Cuando Marta Hollay, a pocos días de su muerte, le pide reglas y precisiones para la Fraternidad soñada, Hurtado le dice que lo importante es el espíritu y lo concretiza hablando de “detalles” en el servicio de los pobres:
“Que aumente la caridad en Uds. Que Cristo crezca en cada una de Uds. y estén atentas –se lo decía ayer al Padre Balmaceda–, que las construcciones, los proyectos que tengan, para mejorar la suerte de los pobres, no aminoren lo que hay que hacer hoy. Que los detalles para dignificar al pobre sean lo más importante; que Cristo tenga menos hambre, menos sed, que esté más cubierto gracias a Uds. Sí, que Cristo ande menos pililo, puesto que el pobre es Cristo”

Estamos en el 15 de Julio del 52. Marta Hollay, toma nota de las cosas que dice el padre y le pide que le dé indicaciones para lo que quiere que escriba sobre el modo de vivir de la fraternidad.
– «Padre, le digo, las precisiones que necesito no tendrían razón de ser si Ud. estuviera siempre al lado nuestro. Pero hay que escribir con una visión de eternidad como si las personas que van a dirigir la Fraternidad no supieran nada».
– «Tiene razón –me contesta– Cristo que está en este momento en medio de nosotros nos dará las luces que necesitamos. Es el espíritu lo que vale… No me gusta precisar. Hay tantas Órdenes religiosas, tantos Institutos llenos de Bulas e indulgencias y reglas, y todo se viene abajo porque falta el espíritu. Ponga en relieve el espíritu, la entrega sin vuelta a Cristo, el amor, porque la caridad es la plenitud de la ley, y el resto vendrá solo».
(Ese espíritu de caridad es lo que Hurtado precisa tan bien -él, al que no le gusta precisar…. otras cosas-, en el sentido del pobre):
– « ¿No cree, Ud. Padre –le pregunto nuevamente–, que se necesitará un control?…».
– « ¿Control? –me contesta– no me gusta esa palabra. Aquí no se trata de control sino de amor. No olvide nunca que no se puede ser dura con los otros. Si Dios la obliga a dar 7, no obligue a los demás a dar lo mismo. Mire a Cristo, no se canse de contemplarlo. Soy muy jesuita y una cosa he admirado siempre en San Ignacio es el de no haber confundido nunca los medios como si fueran fines, ni los fines propuestos como medios.
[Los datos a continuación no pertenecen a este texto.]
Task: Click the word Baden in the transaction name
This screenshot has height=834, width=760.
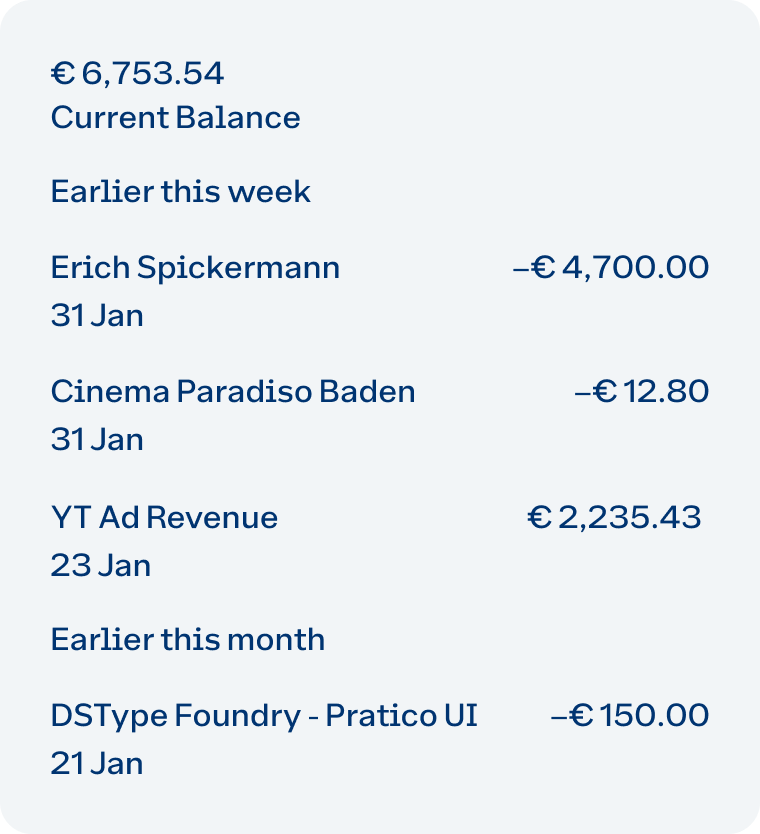Action: (367, 391)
De nuevo aparece aquí ese “juntar cosas que sólo juntan los santos: Hurtado dice amor e inmediatamente pasa a “no se olvide de no ser dura con los otros. De no pedirles que den lo mismo que Dios le pide a ella”. Amar es no ser duro. Le está hablando a su amiga, que necesitaría esa precisión. No está hablando en general. Y sin embargo nos sirve a todos. Como lo de Mirar a Jesús y no confundir los fines con los medios. Esa es quizás la gracia de la caridad de Hurtado: la tiene como fin “en cada momento”. Que los grandes proyectos no aminoren lo que se puede hacer hoy. Por eso agregaba:
Lo que escriba debe de ser una cosa tan sencilla, que si mañana llegara N.N. y le dijera: ‘deseo entrar a la Fraternidad’ (a Manos Abiertas, a la Obra, al Refugio, al Hogar…), usted pudiera contestarle ‘Es sólo esto: una entrega total a Cristo’, (e inmediatamente “precisa”) pero no ponga cosas imposibles de realizar desde el primer día. Retenga esto: el espíritu es el amor, y este amor profundo a Dios trae la pobreza, la castidad, la obediencia, la humildad, y todo lo demás. Más tarde se podrá precisar más si es necesario.
Creo que el “espíritu” de nuestras obras está ligado al “sentido del pobre”. El pobre nos dice lo que hay que hacer. De allí lo del “voto de obediencia” al pobre. En general no nos mandan con palabras sino con su misma presencia y su necesidad. Sin embargo, cuando les damos espacio es increíble lo que nos dicen, lo bien que lo dicen y cómo nos aclaran todo. Muchas veces la obediencia al pobre –el decirle si, patroncito- se hace posible cuando estamos atentos a qué y cómo nos agradecen. En aquello de lo que se quejan hay que desentrañar más cosas, en cambio en lo que agradecen hay pistas claras para lo que debemos hacer. El sentido del pobre lo mostramos con obras, porque en nuestras obras nuestros nuestro pueblo sabe que comprendemos su dolor, como dice Aparecida. Y en el agradecimiento nosotros sabemos que el otro se siente comprendido.